→ TASK STATEMENT
In the entries below, swap "Open" for "Launch" and keep everything else the same. Leave the pictures out of your answer.

== DATA RECORDS

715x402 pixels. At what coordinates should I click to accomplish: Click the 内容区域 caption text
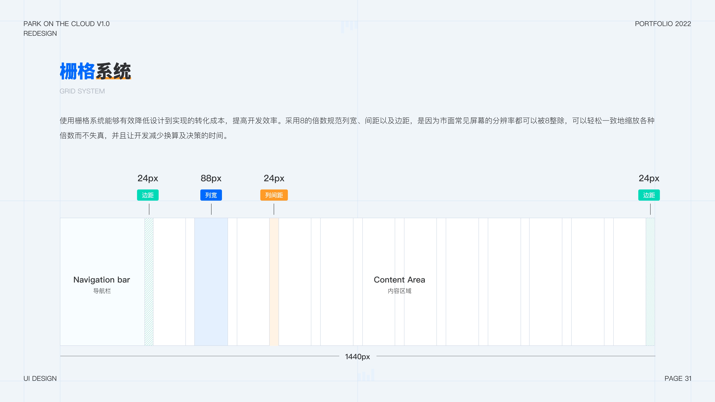click(399, 291)
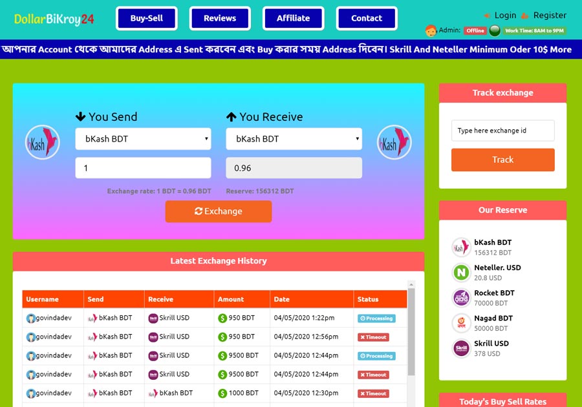This screenshot has width=582, height=407.
Task: Click the Nagad icon in Our Reserve
Action: coord(461,323)
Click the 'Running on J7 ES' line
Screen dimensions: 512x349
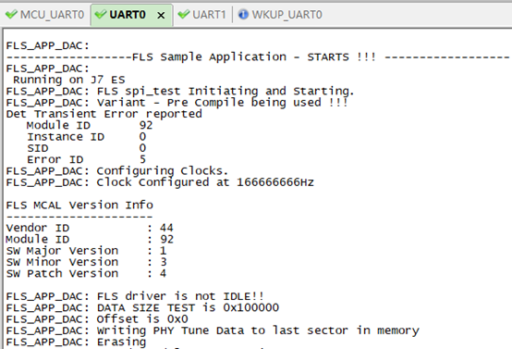(x=69, y=80)
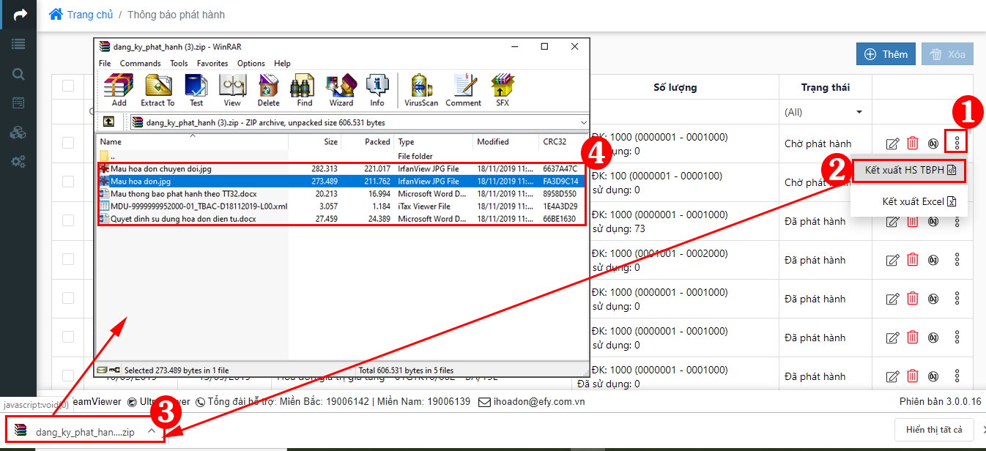Tick the header select-all checkbox
This screenshot has height=451, width=986.
point(68,86)
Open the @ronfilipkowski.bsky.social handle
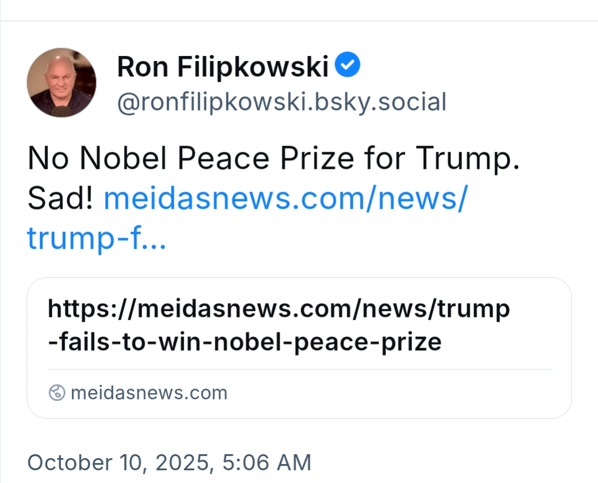Screen dimensions: 598x483 tap(281, 102)
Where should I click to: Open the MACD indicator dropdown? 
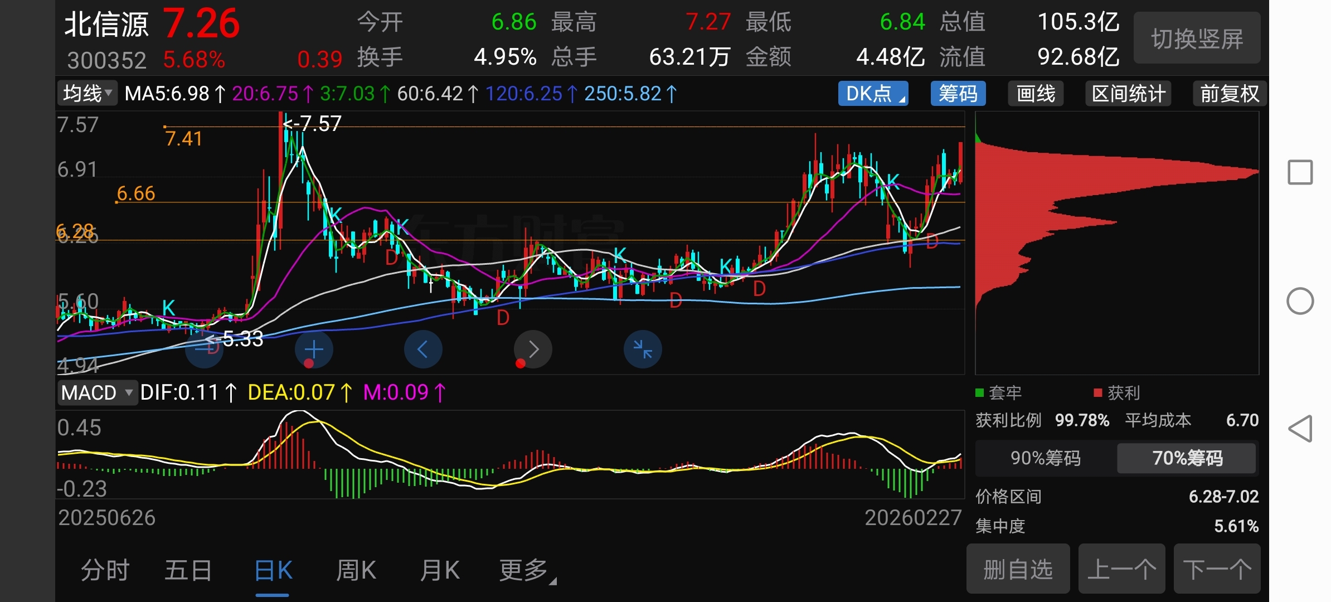click(97, 393)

====

→ SOLUTION BELOW
715x402 pixels. At what coordinates should I click to accomplish: Click the 内容区域 caption text
click(399, 291)
This screenshot has width=582, height=407.
Task: Click the Nagad icon in Our Reserve
Action: coord(461,323)
Click the 'Running on J7 ES' line
Screen dimensions: 512x349
(x=69, y=80)
Tick the header select-all checkbox
This screenshot has height=451, width=986.
point(68,86)
Launch the @ronfilipkowski.bsky.social handle
Screen dimensions: 598x483 tap(281, 102)
Where should I click to: Launch the MACD indicator dropdown? 
click(97, 393)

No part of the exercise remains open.